Na área da saúde, a APS funciona como ordenadora do cuidado, ela
realiza a referência para os serviços de média e alta complexidade, mas
continua sendo a responsável pelo cuidado. Ao contrário do que
acontece na assistência social.
[...] é nessa hora que o SUAS precisa olhar um pouco para o SUS para ver que... acho que tem um... o usuário do SUS ele tá na atenção primária, vai para a média, vai para a alta, mas tem esse fluxo mais tranquilo no sentido de... não sei se vocês tem essa impressão de ser mais tranquilo? Já na política de assistência não. Tem situações que, por exemplo, uma situação de direito violado de criança e adolescente, passa pelo Conselho Tutelar e está muito mais próximo da questão de judicialização, né? A assistência atendendo mais o judiciário do que a própria política de assistência, né? Então tem situações que essa discussão de caso é muito mais a média vindo para o CRAS e “ó a gente está para desligar essa família, então a gente precisa repassar para vocês a situação” do que o movimento do território (ASPAIF3).
As dificuldades de articulação entre os diferentes níveis de
complexidade do SUAS no município de Florianópolis pode ser fruto da
própria construção da política de assistência social no município, ou
seja, os serviços de média e alta complexidade, de certa forma, já
existiam no município antes da criação dos CRAS e já possuíam uma
organização mais articulada com o âmbito da justiça do que com a
própria política de assistência social. Como exemplo, podemos citar o
Programa Sentinela, atualmente incorporado ao PAEFI, criado no
município para o atendimento de crianças e adolescentes em situação de
violência.
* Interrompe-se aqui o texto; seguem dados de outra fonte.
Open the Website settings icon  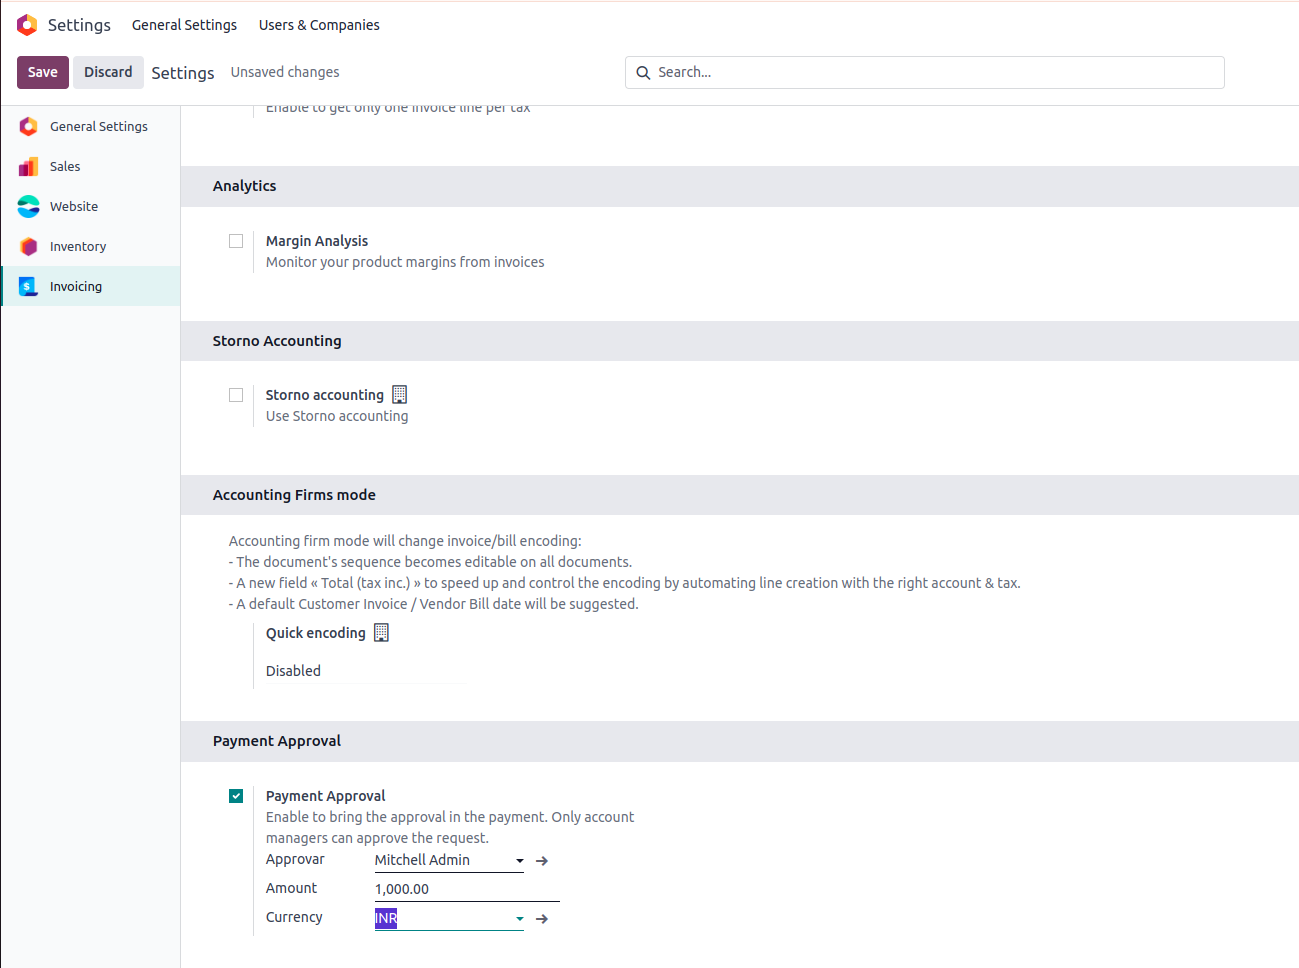29,206
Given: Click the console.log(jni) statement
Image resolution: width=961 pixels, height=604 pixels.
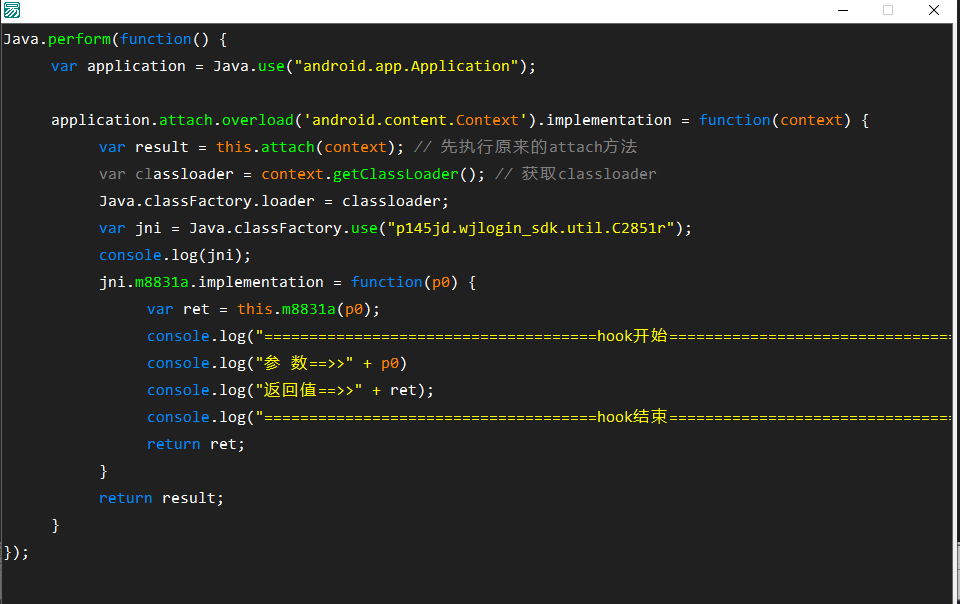Looking at the screenshot, I should (x=175, y=255).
O referido programa desde sua criação esteve articulado aos
Conselhos Tutelares, sendo essa a principal forma de acesso ao
programa. Com a criação do SUAS e transformação do Sentinela em
PAEFI, alguns fluxos, presentes no desenho anterior, foram mantidos,
dificultando a articulação entre PSB e Proteção Social de média
complexidade, como pode ser observado na fala de um dos assistentes
sociais. Essa realidade, porém, se apresenta somente no município de
Florianópolis.
Outros espaços fora de Florianópolis que eu tive contato, também é muito parecido com a questão da atenção básica na saúde [...] chega no CRAS, ele faz a referência para a especial, alta e média, mas o foco é o CRAS... a proteção básica. Mas aqui em Florianópolis não tem essa lógica (ASPAIF2).